Un personnel motivé représente un atout clé pour une organisation. Motiver le personnel doit
être un des objectifs majeurs de la gestion des ressources humaines. Pourtant, la motivation
est un phénomène complexe et étonnamment méconnu par les IMF.
Il existe une grande variété de théories sur la motivation ; il est possible dʼen construire une
synthèse pour tirer des enseignements concrets pour la gestion des ressources humaines
dans les IMF.
Tout dʼabord, contrairement à certaines idées reçues, la rémunération nʼest ni la seule ni
la principale source de motivation. Il semblait donc utile, dans ce dossier, de sʼintéresser
aux théories de la motivation afin de tenter dʼidentifier les leviers dont dispose la direction
des ressources humaines pour développer et maintenir la motivation du personnel. Nous
apportons ici un éclairage théorique très synthétique, en citant les principaux auteurs et
principales théories : Maslow, Herzberg, Vroom et la théorie des attentes, Adams et la
théorie de lʼéquité. Le lecteur pourra se reporter aux nombreuses ressources en ligne pour
approfondir ces théories selon ses souhaits.
La rémunération nʼest ni la seule ni la principale source de motivation
Si lʼon suit la théorie de Maslow, la rémunération est un facteur de motivation pour les
personnes à qui elle permet de satisfaire des besoins physiologiques (sʼalimenter, se vêtir)

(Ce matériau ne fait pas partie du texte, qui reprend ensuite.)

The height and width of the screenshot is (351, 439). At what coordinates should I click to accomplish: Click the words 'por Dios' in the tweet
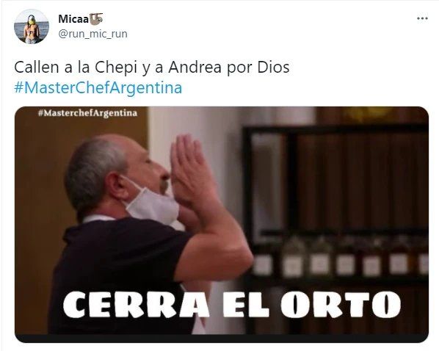(x=258, y=68)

quʼelles ne satisfaisaient pas auparavant. Donc, à ce titre, la rémunération nʼest motivante
que pour les bas salaires.
Herzberg classe la rémunération dans les « facteurs dʼhygiène » qui nʼont pas dʼimpact sur la
motivation.
La rémunération devient un facteur de motivation quand elle est liée à dʼautres facteurs de
motivation : la rémunération peut être perçue comme une reconnaissance du travail fourni
(cf. Maslow : estime des autres), comme une réponse à une expectation (cf. théorie des
attentes de Vroom) ou comme un signe dʼun traitement juste et équitable (cf. théorie de
lʼéquité dʼAdams). Dans tous ces cas, le montant de la rémunération nʼest pas important en
soi, mais par rapport à autre chose.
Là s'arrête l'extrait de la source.